→ **REQUIREMENTS**:
Copy the records from the line with "Ons team (321, 214)" through the end of the records, both lines included, keeping each request and shifting every answer coordinate up by 114.

────────

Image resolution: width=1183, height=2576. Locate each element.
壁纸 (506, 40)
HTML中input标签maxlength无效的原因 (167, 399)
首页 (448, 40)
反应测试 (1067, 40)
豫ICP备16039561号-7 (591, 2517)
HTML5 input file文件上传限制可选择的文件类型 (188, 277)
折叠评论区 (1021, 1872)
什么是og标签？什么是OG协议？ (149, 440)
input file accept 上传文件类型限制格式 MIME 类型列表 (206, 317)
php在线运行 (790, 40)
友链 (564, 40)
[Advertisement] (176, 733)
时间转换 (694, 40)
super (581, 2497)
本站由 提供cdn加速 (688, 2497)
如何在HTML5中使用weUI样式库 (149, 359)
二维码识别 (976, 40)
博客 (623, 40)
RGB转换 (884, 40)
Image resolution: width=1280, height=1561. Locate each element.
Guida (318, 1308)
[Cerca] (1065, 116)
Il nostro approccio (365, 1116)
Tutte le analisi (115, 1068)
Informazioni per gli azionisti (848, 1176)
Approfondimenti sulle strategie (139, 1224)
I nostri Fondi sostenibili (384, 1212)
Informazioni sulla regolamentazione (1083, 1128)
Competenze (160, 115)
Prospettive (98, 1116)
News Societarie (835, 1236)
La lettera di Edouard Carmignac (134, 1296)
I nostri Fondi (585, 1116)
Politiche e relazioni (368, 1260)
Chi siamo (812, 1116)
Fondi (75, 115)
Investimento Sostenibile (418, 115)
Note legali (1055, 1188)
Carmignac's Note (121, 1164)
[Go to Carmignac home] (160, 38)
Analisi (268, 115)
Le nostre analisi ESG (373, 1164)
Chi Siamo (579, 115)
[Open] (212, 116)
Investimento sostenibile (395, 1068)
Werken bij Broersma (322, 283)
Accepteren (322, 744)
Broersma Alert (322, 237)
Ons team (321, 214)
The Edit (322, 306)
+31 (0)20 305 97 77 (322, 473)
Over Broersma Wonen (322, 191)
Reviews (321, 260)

────────

→ **WRITTEN ANSWER**:
Ons team (435, 328)
The Edit (436, 420)
+31 (0)20 305 97 77 (436, 587)
Over Broersma Wonen (436, 305)
Reviews (435, 374)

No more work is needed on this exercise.